Data items:
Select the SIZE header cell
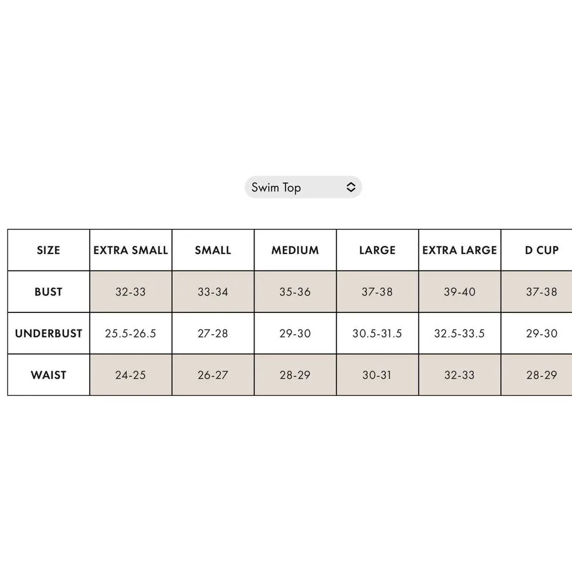The height and width of the screenshot is (572, 572). pyautogui.click(x=49, y=250)
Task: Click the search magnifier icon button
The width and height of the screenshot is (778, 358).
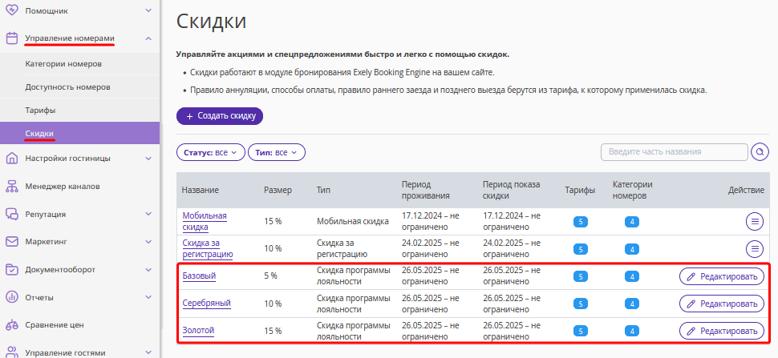Action: click(x=760, y=152)
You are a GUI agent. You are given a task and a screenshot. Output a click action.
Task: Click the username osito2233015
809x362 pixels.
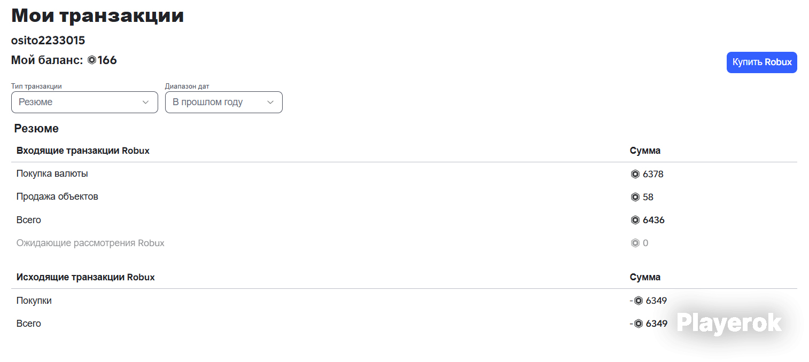pos(48,41)
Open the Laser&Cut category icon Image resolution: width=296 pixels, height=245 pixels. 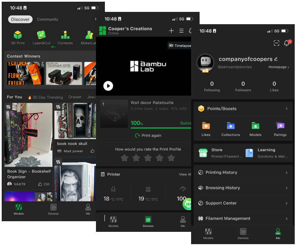pos(41,35)
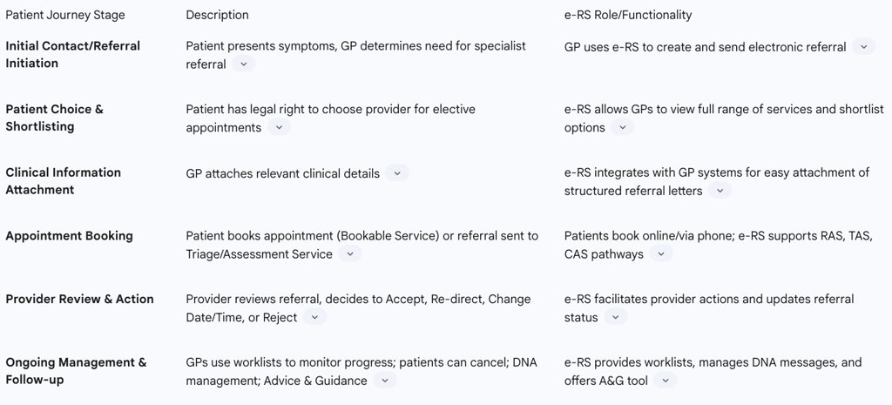Expand chevron after 'create and send electronic referral'
This screenshot has width=892, height=405.
pyautogui.click(x=863, y=47)
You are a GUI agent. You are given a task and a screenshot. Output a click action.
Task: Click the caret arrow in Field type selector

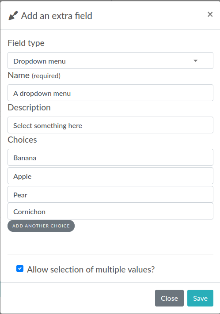[196, 61]
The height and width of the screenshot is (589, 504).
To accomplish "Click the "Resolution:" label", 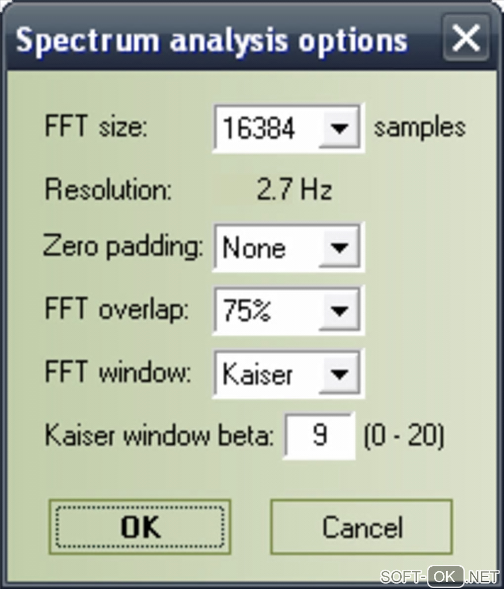I will (x=108, y=190).
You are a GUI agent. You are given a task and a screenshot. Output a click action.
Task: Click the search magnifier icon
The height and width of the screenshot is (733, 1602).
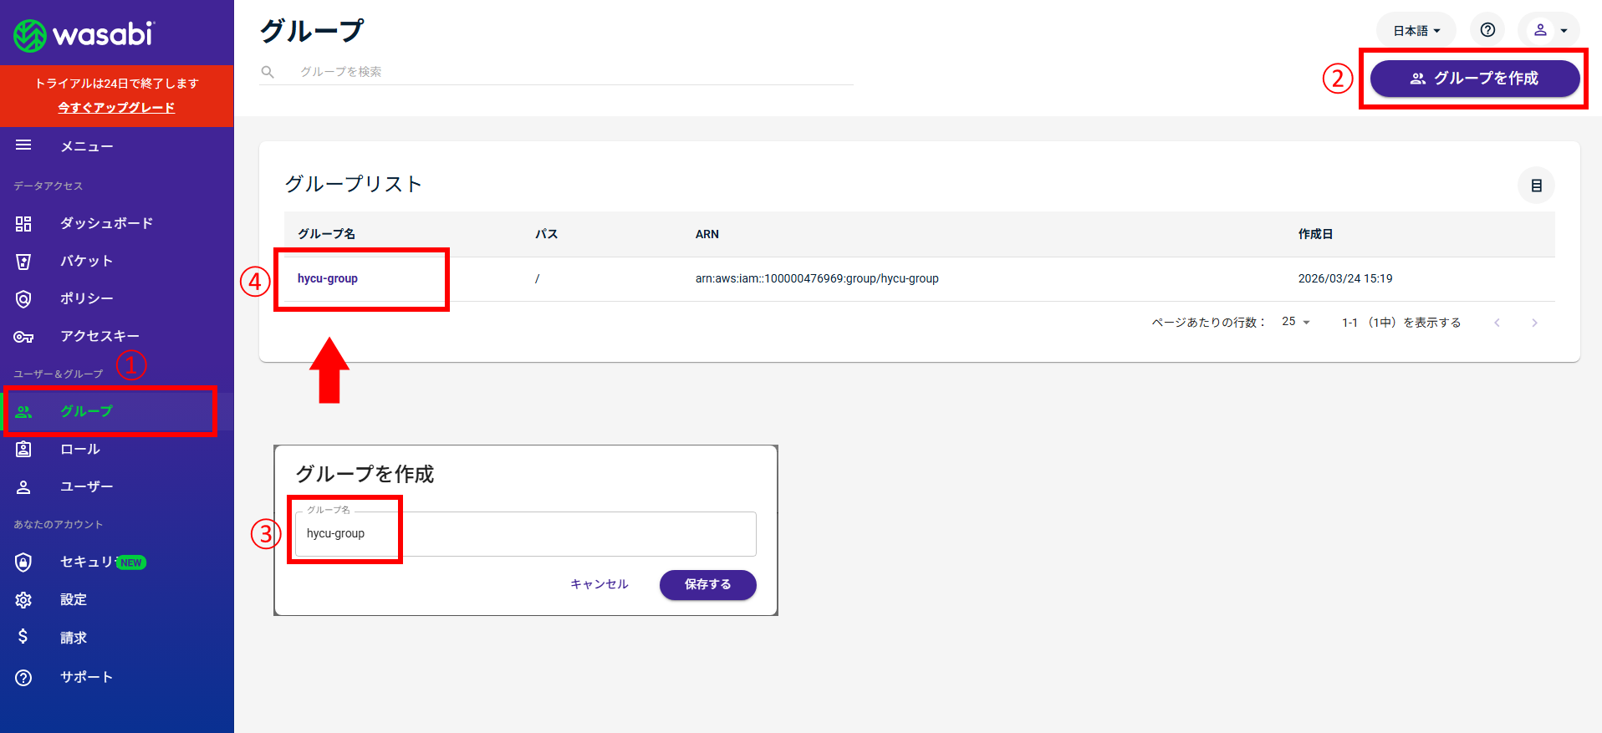[268, 72]
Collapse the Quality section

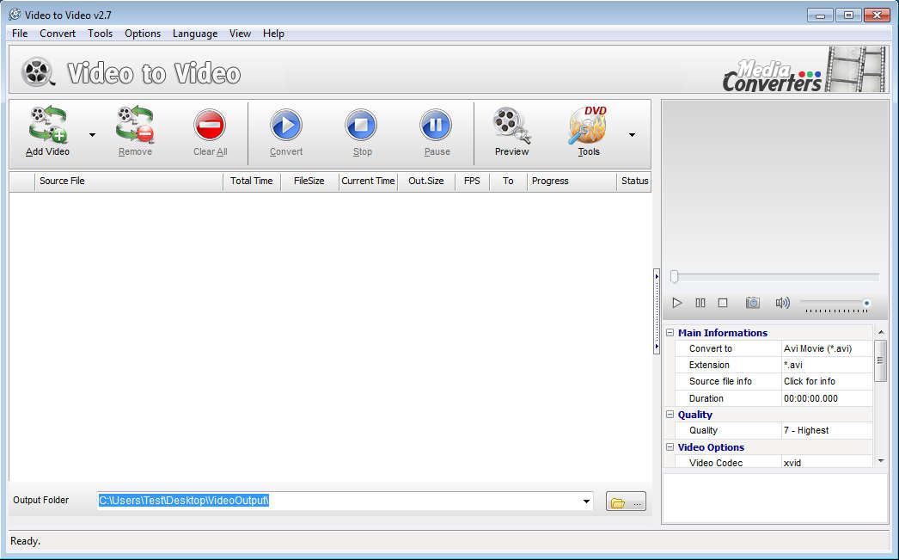tap(670, 415)
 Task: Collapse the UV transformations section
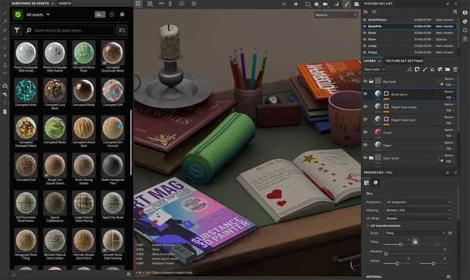click(368, 225)
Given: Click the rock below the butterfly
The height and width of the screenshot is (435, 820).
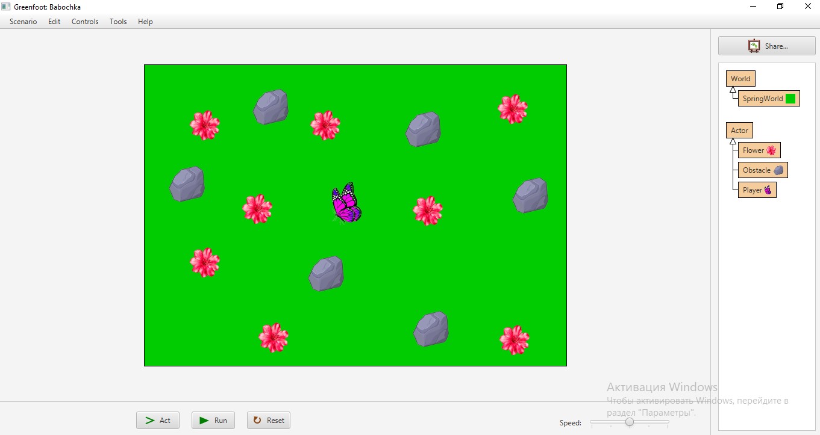Looking at the screenshot, I should (326, 274).
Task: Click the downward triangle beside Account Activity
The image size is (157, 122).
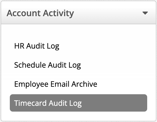Action: 145,13
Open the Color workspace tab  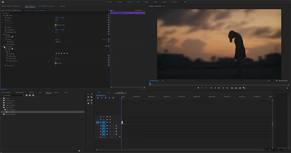[138, 2]
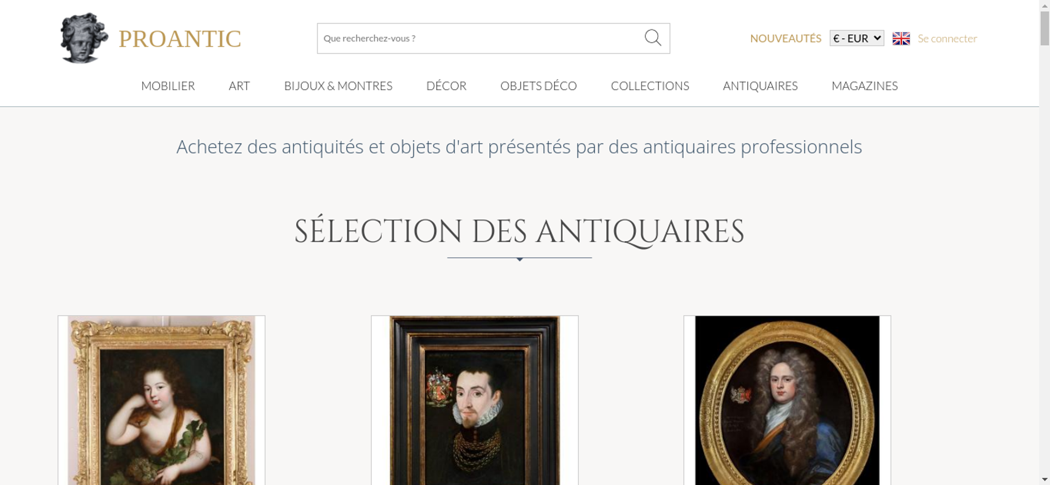Open the ART menu
This screenshot has width=1050, height=485.
(239, 86)
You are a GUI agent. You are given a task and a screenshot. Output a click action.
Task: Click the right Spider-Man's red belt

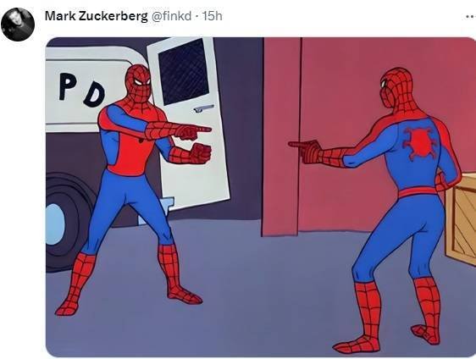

Problem to solve —
Which lines of the data contain "search"? Copy them all.

Written response —
Task: Click the search magnifier icon button
Task: Click the search magnifier icon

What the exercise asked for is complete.